You should it compare with more recent versions of AMD GPUs. They changed the layout quite a bit (one has now only two groups per full size SIMD, each containing 40 [VLIW5] or 32 SPs [VLIW4]) as AlStrong already mentioned (but he deleted his post afterwards for whatever reason [edit]Ah, I just see he posted an expanded version[/edit]). Just compare with Llano and Trinity. Or with the Brazos die shot (40nm!). The Wii U resembles much more the newer layouts than the old 55nm RV770. Both, visual comparison with newer versions and scaling the RV770 size result in the same. Full size SIMDs are very likely (i.e. 320 Sps in total).In this R770 die shot a row of 80 shaders (arranged to the right of the TMUs in a 4 x 20 fashion) takes up ~13 mm^2:
http://techreport.com/r.x/radeon-hd-4870/die-shot.jpg
(Got link from AIStrong post on the GAF).
In the Wii U die shot a similar row of four physical blocks of shaders takes up ~6 mm ^2.
RV770 was on 55nm, and Wii U is almost certainly on 40nm (going by the edram).
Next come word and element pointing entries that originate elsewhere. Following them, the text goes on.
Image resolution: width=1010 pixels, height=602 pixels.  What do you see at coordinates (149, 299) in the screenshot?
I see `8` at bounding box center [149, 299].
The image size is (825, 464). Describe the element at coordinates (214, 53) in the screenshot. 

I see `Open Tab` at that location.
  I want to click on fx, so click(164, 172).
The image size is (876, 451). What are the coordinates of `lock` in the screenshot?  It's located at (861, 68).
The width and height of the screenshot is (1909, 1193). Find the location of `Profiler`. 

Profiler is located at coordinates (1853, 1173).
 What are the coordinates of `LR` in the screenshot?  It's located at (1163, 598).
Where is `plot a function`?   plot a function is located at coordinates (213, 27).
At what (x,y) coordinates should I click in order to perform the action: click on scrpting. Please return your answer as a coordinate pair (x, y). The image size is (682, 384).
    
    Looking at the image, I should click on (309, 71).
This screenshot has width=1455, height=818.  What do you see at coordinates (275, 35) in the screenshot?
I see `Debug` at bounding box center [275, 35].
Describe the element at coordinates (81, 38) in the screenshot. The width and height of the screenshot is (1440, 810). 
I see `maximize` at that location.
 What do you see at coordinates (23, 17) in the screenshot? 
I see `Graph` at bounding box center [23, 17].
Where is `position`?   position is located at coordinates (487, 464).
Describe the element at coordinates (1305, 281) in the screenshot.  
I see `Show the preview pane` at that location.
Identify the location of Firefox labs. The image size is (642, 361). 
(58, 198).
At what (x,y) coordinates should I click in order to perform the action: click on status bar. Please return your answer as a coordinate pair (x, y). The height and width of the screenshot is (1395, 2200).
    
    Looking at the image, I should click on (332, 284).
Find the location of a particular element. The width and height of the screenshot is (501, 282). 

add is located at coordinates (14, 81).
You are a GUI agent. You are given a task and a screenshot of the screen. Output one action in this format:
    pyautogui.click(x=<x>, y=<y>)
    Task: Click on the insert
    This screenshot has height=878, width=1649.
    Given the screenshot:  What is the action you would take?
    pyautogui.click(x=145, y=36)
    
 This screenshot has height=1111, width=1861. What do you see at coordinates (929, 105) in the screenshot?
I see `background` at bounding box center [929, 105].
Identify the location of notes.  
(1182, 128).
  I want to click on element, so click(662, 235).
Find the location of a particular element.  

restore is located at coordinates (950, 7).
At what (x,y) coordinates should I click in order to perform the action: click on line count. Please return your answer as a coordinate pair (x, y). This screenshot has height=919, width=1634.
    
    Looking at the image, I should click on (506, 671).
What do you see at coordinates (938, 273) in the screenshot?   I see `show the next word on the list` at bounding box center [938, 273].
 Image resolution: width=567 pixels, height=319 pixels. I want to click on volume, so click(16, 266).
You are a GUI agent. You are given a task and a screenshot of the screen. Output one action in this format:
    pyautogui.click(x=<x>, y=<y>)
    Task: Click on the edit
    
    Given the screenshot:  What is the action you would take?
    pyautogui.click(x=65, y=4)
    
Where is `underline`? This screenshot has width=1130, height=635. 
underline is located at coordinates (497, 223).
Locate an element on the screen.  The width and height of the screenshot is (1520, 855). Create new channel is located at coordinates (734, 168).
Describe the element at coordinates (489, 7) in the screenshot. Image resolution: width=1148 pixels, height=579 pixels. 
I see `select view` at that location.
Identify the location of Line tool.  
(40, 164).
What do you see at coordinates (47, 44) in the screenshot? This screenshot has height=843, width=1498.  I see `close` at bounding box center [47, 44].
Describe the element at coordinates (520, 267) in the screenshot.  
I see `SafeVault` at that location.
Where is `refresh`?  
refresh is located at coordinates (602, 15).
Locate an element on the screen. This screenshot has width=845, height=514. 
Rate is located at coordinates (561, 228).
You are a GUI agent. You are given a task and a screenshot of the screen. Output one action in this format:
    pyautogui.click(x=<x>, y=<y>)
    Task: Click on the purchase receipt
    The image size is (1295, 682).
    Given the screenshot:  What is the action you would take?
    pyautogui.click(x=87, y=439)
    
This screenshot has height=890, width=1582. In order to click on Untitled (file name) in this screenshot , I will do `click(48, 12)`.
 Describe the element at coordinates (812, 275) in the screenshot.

This appears to show perfect (or perhaps slightly better than) scaling from 55nm to 40nm. I *think* this means that it is safe to say that the Wii U has 2 rows of 4 x 20 shaders.
So, in summary, I think:
- 40 nm
- 32 MB edram
- 16 TMUs
- 160 shaders
- 8 ROPs
If you don't think that fits, you have to realize that the SPs are actually quite small compared to the total size of the chip. As mentioned, the SP portion of a half size SIMD (40 SPs) of Brazos measures a measly ~1.8mm² or something. In the Wii U GPU it's ~3mm² for a full SIMD (or 1.5mm² for a half). And the SP portion of a full size SIMD in 55nm measured about 6.4 mm² (RV770 actually supports DP, which the Wii U certainly lacks). A full node shrink (as from 55 to 40 nm) should bring this down to 3.x mm². Combine this with the very low clock target (enables a slightly denser layout) and one is perfectly fine.